Reproduce every one of the records below verbatim, line for line, without changing anything.

Word and element location data
↓
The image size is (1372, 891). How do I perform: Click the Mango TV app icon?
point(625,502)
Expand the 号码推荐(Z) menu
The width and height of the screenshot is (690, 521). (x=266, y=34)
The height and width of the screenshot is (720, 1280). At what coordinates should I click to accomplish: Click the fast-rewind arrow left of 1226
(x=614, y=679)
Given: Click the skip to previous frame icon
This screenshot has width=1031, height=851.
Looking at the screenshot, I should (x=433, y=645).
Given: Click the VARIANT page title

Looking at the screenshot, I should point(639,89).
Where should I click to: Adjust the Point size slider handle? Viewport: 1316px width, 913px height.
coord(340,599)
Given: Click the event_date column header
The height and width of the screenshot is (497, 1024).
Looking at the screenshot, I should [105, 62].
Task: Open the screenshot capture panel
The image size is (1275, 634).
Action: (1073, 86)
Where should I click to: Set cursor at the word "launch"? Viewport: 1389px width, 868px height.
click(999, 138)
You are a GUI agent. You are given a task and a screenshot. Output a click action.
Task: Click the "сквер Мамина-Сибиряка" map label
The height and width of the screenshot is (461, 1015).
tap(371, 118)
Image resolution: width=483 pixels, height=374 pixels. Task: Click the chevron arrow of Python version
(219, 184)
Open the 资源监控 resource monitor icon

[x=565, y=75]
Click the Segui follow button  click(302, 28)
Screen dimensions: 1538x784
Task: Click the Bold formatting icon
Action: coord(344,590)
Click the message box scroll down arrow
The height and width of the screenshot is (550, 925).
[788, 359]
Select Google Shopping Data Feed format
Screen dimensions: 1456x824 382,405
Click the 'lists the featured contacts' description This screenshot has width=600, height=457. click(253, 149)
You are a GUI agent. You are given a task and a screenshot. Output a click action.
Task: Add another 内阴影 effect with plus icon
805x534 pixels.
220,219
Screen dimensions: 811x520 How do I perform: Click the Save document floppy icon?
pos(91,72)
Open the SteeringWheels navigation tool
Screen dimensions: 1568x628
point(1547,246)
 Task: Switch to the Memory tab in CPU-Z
↑
## SOLUTION
The image size is (1372, 891). How do I perform: Click the Mango TV app icon?
point(625,502)
Expand the 号码推荐(Z) menu
The width and height of the screenshot is (690, 521). (x=266, y=34)
The height and width of the screenshot is (720, 1280). At what coordinates should I click to accomplish: Click the fast-rewind arrow left of 1226
(x=614, y=679)
Given: Click the skip to previous frame icon
This screenshot has width=1031, height=851.
Looking at the screenshot, I should (x=433, y=645).
Given: Click the VARIANT page title

Looking at the screenshot, I should point(639,89).
Where should I click to: Adjust the Point size slider handle? Viewport: 1316px width, 913px height.
coord(340,599)
Given: Click the event_date column header
The height and width of the screenshot is (497, 1024).
Looking at the screenshot, I should [105, 62].
Task: Open the screenshot capture panel
The image size is (1275, 634).
Action: (1073, 86)
Where should I click to: Set cursor at the word "launch"? Viewport: 1389px width, 868px height.
click(999, 138)
You are a GUI agent. You are given a task and a screenshot. Output a click action.
Task: Click the "сквер Мамина-Сибиряка" map label
The height and width of the screenshot is (461, 1015).
tap(371, 118)
Image resolution: width=483 pixels, height=374 pixels. Task: Click the chevron arrow of Python version
(219, 184)
Open the 资源监控 resource monitor icon

[x=565, y=75]
Click the Segui follow button  click(302, 28)
Screen dimensions: 1538x784
Task: Click the Bold formatting icon
Action: coord(344,590)
Click the message box scroll down arrow
The height and width of the screenshot is (550, 925).
[788, 359]
Select Google Shopping Data Feed format
Screen dimensions: 1456x824 382,405
Click the 'lists the featured contacts' description This screenshot has width=600, height=457. click(253, 149)
You are a GUI agent. You are given a task and a screenshot. Output a click action.
Task: Add another 内阴影 effect with plus icon
805x534 pixels.
220,219
Screen dimensions: 811x520 How do I perform: Click the Save document floppy icon?
pos(91,72)
Open the SteeringWheels navigation tool
Screen dimensions: 1568x628
point(1547,246)
 Task: Switch to the Memory tab in CPU-Z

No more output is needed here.